Nas suas declarações hoje à imprensa após a reunião com os homólogos das sete democracias mais ricas do mundo, o governante norte-americano não descartou, por outro lado, a possibilidade de os fornecimentos de equipamento militar destinados à Ucrânia serem desviados para fazer face às necessidades dos Estados Unidos no conflito do Médio Oriente.
"Ainda não foi desviado nada, mas isso pode acontecer", admitiu o secretário de Estado, acrescentando: "Se precisarmos de algo para os Estados Unidos e for algo americano, vamos dar prioridade à utilização nos Estados Unidos".
Mísseis de defesa aérea Patriot têm sido transferidos da Europa para o Médio Oriente e Volodymyr Zelensky alerta que Kiev vai enfrentar escassez daqueles sistemas de proteção norte-americanos devido à guerra no Irão e que se alastrou a outros países do Golfo.

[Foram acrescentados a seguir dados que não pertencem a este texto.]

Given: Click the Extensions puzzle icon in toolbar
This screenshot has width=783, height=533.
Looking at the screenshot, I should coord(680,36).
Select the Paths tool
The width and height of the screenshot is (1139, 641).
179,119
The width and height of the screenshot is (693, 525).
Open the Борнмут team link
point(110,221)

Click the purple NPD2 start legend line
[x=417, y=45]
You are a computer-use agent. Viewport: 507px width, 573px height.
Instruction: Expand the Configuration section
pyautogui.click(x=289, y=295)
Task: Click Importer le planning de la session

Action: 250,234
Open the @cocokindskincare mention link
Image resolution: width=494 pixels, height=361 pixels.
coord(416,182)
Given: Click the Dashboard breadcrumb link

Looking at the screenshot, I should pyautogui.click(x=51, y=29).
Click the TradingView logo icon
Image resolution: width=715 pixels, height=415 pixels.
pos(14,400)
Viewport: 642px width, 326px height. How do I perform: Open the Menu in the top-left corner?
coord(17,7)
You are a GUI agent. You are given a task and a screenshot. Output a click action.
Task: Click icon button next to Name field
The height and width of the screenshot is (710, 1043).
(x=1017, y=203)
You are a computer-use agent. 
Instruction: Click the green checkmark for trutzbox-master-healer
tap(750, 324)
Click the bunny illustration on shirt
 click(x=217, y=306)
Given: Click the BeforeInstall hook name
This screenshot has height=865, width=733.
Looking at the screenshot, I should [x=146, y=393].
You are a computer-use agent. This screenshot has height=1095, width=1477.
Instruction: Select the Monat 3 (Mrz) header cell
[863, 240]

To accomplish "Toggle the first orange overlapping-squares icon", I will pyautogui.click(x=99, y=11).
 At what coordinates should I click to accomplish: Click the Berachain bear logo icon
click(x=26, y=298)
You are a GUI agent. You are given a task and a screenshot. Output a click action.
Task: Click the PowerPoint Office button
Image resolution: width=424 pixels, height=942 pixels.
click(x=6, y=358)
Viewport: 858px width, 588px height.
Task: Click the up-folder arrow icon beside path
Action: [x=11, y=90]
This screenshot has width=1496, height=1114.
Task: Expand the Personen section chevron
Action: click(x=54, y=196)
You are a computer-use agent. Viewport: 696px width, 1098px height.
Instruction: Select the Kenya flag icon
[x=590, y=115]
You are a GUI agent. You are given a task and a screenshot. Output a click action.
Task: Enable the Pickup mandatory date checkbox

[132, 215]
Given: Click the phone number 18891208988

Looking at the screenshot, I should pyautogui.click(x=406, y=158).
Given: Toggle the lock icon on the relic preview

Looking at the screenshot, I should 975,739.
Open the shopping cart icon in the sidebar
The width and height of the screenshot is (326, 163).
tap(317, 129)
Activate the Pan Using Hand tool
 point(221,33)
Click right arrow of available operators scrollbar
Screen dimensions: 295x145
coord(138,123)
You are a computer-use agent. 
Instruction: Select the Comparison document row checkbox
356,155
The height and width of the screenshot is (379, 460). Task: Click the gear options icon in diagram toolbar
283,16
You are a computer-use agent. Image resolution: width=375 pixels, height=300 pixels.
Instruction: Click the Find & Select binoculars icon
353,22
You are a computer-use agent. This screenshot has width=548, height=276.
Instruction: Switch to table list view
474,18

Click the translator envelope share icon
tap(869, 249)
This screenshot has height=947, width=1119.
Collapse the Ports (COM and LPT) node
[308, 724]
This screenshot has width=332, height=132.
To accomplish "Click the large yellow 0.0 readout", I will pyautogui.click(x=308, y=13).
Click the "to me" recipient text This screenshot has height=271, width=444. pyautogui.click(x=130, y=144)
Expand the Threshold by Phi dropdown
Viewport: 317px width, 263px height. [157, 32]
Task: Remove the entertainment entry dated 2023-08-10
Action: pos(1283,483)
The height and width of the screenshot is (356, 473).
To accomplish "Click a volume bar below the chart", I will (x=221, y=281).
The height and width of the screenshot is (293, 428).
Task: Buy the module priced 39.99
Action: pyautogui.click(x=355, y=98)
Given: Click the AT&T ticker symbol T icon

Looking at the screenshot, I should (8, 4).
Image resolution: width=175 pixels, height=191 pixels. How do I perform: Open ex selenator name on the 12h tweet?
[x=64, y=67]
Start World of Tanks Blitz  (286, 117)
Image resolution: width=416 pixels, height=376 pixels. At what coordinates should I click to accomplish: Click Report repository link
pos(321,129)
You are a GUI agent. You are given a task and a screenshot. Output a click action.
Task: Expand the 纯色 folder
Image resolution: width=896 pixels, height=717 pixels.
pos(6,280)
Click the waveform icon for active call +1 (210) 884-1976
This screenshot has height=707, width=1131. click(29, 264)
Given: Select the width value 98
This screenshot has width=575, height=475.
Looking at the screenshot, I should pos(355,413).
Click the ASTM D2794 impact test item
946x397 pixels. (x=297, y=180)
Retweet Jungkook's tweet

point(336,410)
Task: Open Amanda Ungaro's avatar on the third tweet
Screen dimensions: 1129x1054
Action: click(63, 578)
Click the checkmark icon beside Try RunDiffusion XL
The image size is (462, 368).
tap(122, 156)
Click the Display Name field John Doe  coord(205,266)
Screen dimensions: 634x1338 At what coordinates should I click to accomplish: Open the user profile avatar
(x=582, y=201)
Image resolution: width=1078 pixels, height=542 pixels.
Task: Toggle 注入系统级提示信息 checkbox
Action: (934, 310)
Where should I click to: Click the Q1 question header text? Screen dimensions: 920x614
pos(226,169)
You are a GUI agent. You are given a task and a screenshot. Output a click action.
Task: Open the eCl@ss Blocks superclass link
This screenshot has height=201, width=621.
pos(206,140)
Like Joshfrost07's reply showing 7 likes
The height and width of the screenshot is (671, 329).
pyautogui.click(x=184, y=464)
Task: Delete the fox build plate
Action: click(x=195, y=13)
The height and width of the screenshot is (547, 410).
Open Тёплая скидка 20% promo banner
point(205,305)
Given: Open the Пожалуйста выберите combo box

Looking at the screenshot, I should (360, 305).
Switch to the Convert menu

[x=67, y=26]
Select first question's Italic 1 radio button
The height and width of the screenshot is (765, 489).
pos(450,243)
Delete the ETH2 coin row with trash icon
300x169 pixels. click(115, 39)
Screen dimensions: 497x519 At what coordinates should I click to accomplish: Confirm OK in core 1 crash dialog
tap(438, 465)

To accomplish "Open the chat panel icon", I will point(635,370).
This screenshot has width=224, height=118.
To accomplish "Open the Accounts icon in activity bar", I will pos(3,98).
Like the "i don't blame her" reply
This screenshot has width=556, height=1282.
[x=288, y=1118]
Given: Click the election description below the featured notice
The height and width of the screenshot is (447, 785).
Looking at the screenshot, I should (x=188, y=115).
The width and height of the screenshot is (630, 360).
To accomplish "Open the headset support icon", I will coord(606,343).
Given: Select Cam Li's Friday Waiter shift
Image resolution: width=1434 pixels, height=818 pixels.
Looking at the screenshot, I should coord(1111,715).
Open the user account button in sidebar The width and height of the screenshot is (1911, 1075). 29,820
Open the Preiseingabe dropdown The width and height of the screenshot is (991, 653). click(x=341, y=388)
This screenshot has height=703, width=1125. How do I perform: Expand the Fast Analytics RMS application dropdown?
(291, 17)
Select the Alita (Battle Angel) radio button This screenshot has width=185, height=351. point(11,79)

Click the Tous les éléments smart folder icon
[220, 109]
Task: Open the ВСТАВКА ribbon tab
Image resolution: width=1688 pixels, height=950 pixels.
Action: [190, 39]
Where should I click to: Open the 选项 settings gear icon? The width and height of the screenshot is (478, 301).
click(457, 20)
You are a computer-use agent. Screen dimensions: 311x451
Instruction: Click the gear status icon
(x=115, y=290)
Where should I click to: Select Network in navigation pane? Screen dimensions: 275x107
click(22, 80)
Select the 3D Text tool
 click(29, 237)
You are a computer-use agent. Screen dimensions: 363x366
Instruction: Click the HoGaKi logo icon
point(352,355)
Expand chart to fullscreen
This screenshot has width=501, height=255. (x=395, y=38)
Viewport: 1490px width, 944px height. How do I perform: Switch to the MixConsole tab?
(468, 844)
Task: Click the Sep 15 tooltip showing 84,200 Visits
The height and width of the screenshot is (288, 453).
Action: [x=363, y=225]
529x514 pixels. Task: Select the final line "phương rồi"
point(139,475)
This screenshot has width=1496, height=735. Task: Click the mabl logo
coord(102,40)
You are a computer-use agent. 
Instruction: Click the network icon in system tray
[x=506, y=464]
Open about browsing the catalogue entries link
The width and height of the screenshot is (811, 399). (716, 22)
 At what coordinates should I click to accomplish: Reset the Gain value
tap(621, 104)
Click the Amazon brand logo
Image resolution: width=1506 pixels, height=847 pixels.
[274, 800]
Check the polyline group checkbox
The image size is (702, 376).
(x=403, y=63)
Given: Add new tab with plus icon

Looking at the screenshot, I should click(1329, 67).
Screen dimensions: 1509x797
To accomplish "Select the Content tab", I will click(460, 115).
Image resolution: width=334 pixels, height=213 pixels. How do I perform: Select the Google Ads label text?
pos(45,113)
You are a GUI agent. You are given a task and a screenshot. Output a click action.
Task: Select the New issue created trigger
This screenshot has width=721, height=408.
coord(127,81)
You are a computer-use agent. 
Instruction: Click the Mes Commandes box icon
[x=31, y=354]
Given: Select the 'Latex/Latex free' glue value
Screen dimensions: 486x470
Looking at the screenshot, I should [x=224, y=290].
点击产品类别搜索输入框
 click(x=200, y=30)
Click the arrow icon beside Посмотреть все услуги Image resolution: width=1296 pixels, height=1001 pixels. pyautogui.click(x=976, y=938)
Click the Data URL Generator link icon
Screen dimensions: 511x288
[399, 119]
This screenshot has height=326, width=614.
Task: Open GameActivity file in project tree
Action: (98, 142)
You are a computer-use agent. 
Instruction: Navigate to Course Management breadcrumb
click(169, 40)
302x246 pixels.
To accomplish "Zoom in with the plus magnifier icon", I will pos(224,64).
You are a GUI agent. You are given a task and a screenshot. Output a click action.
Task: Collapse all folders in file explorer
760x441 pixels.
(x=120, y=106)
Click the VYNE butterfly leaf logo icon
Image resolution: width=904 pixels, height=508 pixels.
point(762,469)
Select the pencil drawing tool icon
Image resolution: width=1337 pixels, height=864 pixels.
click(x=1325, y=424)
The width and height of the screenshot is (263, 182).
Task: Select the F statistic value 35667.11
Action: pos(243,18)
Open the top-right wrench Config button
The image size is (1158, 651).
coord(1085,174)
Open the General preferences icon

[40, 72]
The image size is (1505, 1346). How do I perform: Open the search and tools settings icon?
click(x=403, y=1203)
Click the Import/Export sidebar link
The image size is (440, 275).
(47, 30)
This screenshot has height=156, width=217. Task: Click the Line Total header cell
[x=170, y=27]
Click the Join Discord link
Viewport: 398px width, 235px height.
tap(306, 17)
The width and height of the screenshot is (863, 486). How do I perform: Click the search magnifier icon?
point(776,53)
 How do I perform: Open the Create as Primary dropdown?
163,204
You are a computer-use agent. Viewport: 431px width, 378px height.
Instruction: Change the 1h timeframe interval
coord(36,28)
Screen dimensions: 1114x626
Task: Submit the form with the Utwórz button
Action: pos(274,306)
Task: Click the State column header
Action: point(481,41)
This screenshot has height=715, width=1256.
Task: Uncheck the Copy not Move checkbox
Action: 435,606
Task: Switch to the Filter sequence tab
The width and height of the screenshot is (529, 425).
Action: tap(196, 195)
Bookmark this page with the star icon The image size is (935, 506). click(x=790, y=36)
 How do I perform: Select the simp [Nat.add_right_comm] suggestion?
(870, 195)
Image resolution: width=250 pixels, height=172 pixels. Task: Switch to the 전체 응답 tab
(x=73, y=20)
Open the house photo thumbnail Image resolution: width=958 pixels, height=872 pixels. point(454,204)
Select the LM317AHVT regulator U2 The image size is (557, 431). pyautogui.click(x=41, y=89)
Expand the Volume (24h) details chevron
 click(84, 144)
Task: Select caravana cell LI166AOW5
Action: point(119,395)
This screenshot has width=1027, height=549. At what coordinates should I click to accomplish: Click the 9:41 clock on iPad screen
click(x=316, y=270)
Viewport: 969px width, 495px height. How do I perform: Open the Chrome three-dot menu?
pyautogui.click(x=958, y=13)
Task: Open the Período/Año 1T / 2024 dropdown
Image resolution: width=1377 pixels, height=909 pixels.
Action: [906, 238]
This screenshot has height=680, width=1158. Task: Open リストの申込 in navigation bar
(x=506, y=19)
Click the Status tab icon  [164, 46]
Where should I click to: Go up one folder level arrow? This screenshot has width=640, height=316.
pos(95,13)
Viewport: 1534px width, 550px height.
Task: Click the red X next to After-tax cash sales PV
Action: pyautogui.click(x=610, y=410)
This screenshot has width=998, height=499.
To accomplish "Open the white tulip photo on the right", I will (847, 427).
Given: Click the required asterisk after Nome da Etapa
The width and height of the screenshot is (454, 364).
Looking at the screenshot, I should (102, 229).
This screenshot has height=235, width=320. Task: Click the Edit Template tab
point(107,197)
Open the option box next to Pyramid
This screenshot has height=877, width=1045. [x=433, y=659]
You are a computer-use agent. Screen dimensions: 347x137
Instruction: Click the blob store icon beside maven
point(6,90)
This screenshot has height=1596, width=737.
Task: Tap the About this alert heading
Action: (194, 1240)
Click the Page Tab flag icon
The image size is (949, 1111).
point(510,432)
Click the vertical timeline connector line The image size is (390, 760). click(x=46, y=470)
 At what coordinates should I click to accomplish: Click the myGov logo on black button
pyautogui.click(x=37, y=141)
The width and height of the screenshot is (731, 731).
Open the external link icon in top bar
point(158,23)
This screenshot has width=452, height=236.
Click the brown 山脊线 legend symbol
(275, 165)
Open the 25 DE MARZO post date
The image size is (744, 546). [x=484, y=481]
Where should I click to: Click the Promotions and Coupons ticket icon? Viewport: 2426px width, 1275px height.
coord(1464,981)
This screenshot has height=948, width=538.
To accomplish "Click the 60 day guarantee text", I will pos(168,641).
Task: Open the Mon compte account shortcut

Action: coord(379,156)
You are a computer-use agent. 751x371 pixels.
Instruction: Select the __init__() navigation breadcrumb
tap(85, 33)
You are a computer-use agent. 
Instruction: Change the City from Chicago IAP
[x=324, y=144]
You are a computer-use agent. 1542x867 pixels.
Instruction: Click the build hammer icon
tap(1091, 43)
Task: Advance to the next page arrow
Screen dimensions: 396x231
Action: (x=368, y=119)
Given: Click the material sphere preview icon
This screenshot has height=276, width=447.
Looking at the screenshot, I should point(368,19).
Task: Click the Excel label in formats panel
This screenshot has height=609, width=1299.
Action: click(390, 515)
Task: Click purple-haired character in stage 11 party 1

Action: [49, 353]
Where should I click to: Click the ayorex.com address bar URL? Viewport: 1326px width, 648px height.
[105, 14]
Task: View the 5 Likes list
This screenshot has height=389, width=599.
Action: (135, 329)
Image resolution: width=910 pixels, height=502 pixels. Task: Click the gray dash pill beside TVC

"Se os Estados Unidos tiverem uma necessidade militar, seja para repor os nossos 'stocks' ou para cumprir alguma missão de interesse nacional, seremos sempre a prioridade quando se trata das nossas armas", insistiu Rubio.
O governante norte-americano desvalorizou ainda a influência da Rússia na nova crise no Irão e na região do Golfo, apesar das sucessivas notícias de que Moscovo partilha informações com os seus aliados iranianos na guerra contra Estados Unidos e Israel.
"Não há nada que a Rússia esteja a fazer pelo Irão que esteja, de alguma forma, a impedir ou a afetar a nossa operação ou a sua eficácia", afirmou, quando a guerra está prestes a entrar na quinta semana e Washington procura negociar com Teerão, que, por sua vez, nega conversações mas não a existência de contactos.